Il en va de même de la résidence. Sans testament, des enfants peuvent hériter de leur père une moitié du domicile quand la concubine en est la copropriétaire. Et le beau-parent n’aura pas toujours les moyens de racheter la part des enfants. Parfois, la seule solution sera de vendre la maison alors qu’on aurait pu l’éviter en étant plus clair dans ses dernières volontés.

On ne peut enfin négliger le partage de la succession, qui peut aussi s’avérer laborieux dans le cas des familles recomposées. Les conseillers doivent rappeler à leurs clients l’importance de bien choisir les liquidateurs de leur succession. Certains parents désigneront leur conjoint actuel et les enfants d’une précédente union. Ceci peut créer des impasses majeures lors du règlement de l’héritage puisque la loi exige l’unanimité dans les prises de décisions. Idéalement, le testateur nommera un tiers qui conciliera les intérêts de chacun. « Il n’est pas nécessaire de faire appel à un fiduciaire externe, cela peut être un frère ou une sœur », remarque Caroline Marion.
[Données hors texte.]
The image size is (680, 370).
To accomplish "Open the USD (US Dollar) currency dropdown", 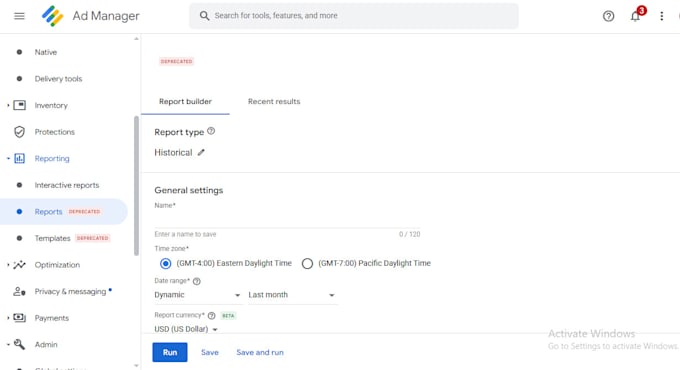I will [x=186, y=329].
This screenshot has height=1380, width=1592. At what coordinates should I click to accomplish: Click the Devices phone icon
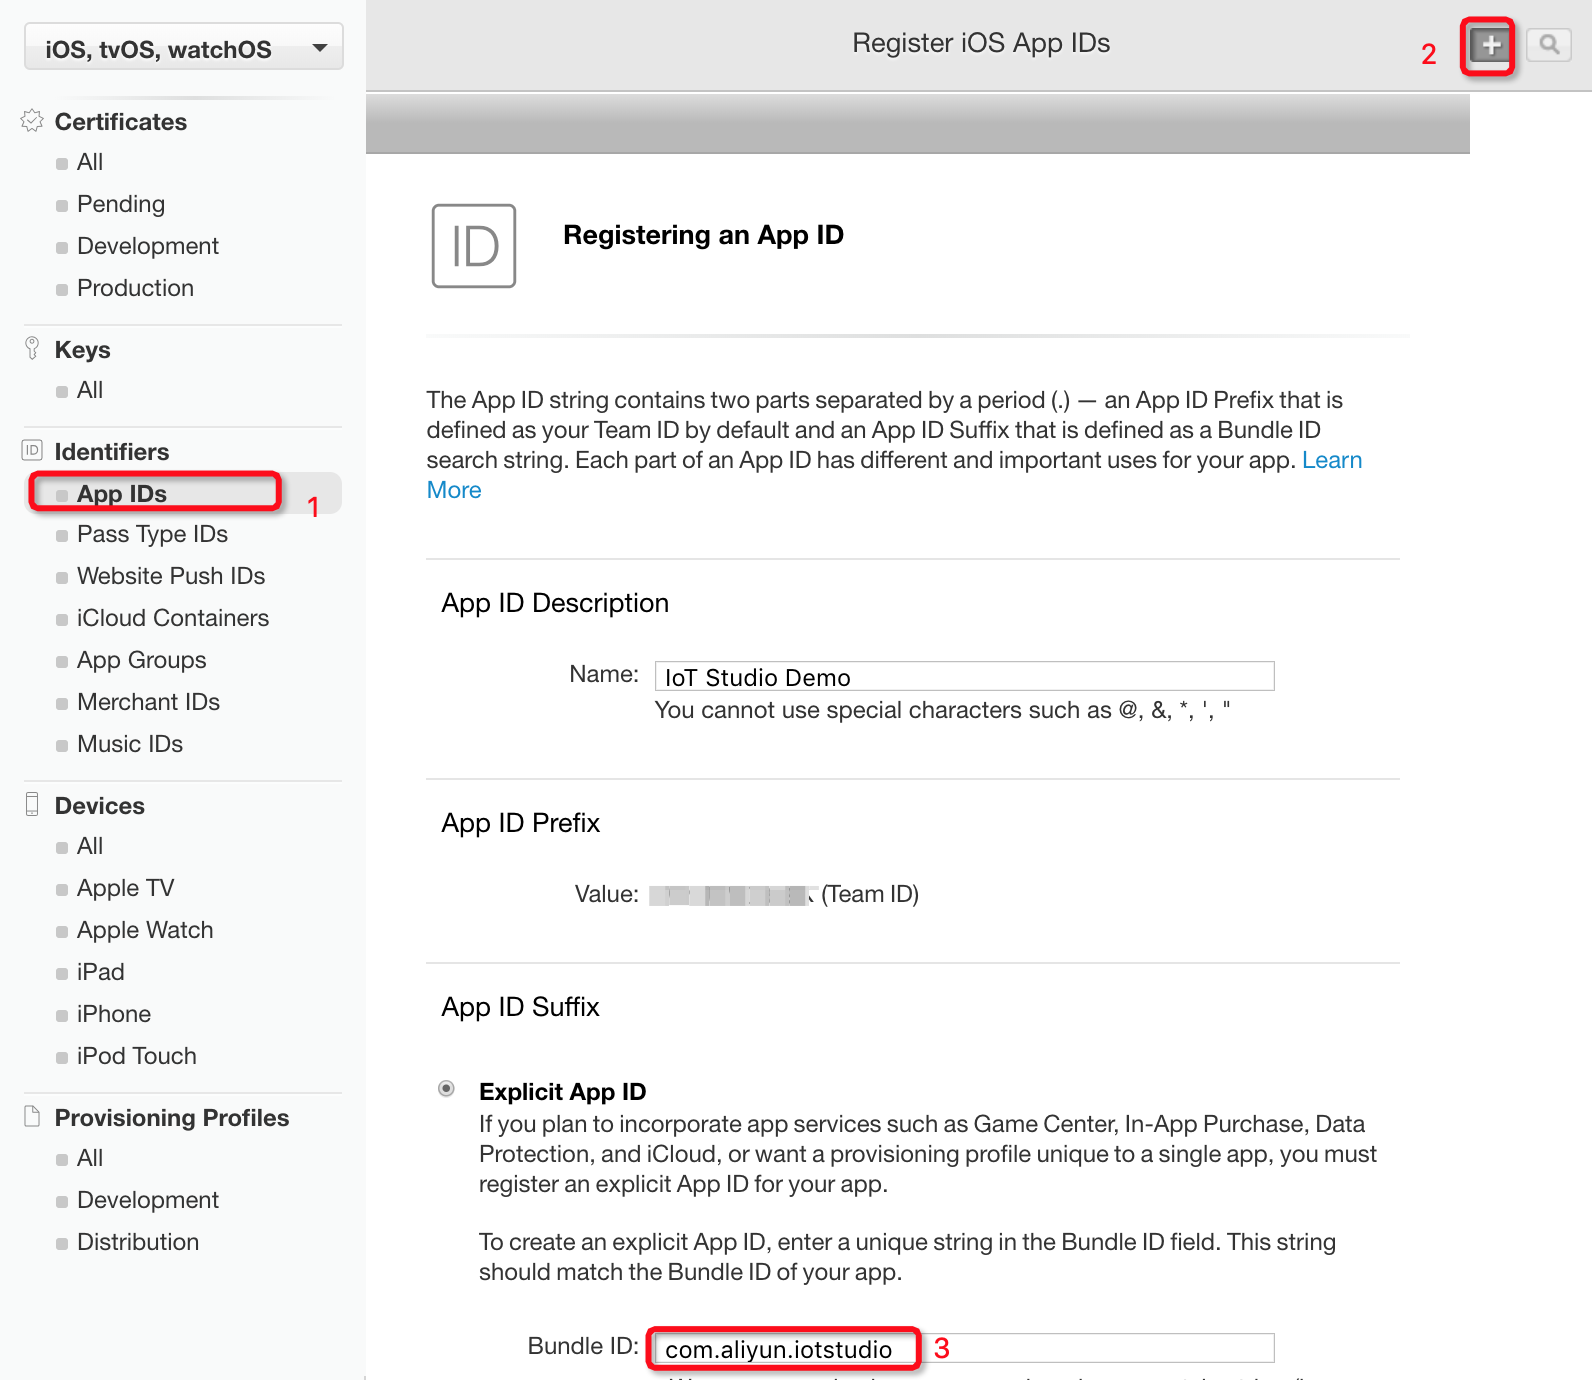pyautogui.click(x=32, y=805)
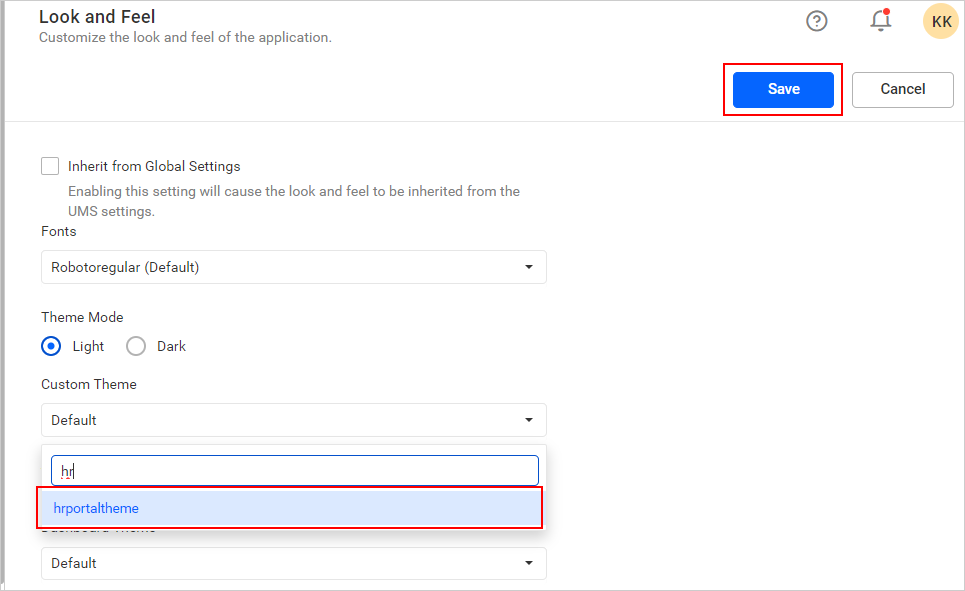This screenshot has height=591, width=965.
Task: Collapse the Custom Theme Default dropdown
Action: 293,420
Les familles recomposées sont là pour rester. En comprenant les enjeux sociaux et économiques auxquels elles sont confrontées, les conseillers pourront mieux les épauler.

Exercer son autorité parentale Dans certaines familles recomposées, les beaux-parents prennent part à bien des décisions. Pourtant, d’un point de vue strictement juridique, le nouveau conjoint n’a aucun droit ou pouvoir sur ses beaux-enfants. Selon le Code civil, ce sont les parents biologiques qui ont pleine autorité sur leur progéniture, peu importe sous quel toit elle demeure.Ainsi, une mère qui a la garde exclusive de son fils ne peut déléguer à son nouveau partenaire l’autorité parentale du père ou lui attribuer un rôle de tuteur. « Dès qu’il y a un autre parent d’inscrit sur l’acte de naissance, même si ce dernier est en prison ou n’a jamais vu l’enfant, il conserve sa pleine autorité parentale », rappelle la notaire Caroline Marion. Ceci peut créer beaucoup de tensions lors des prises de décisions, même aussi anodines que de choisir une activité parascolaire, un camp d’été ou une école secondaire. Les parents biologiques devront alors tous deux signer et donner leur accord.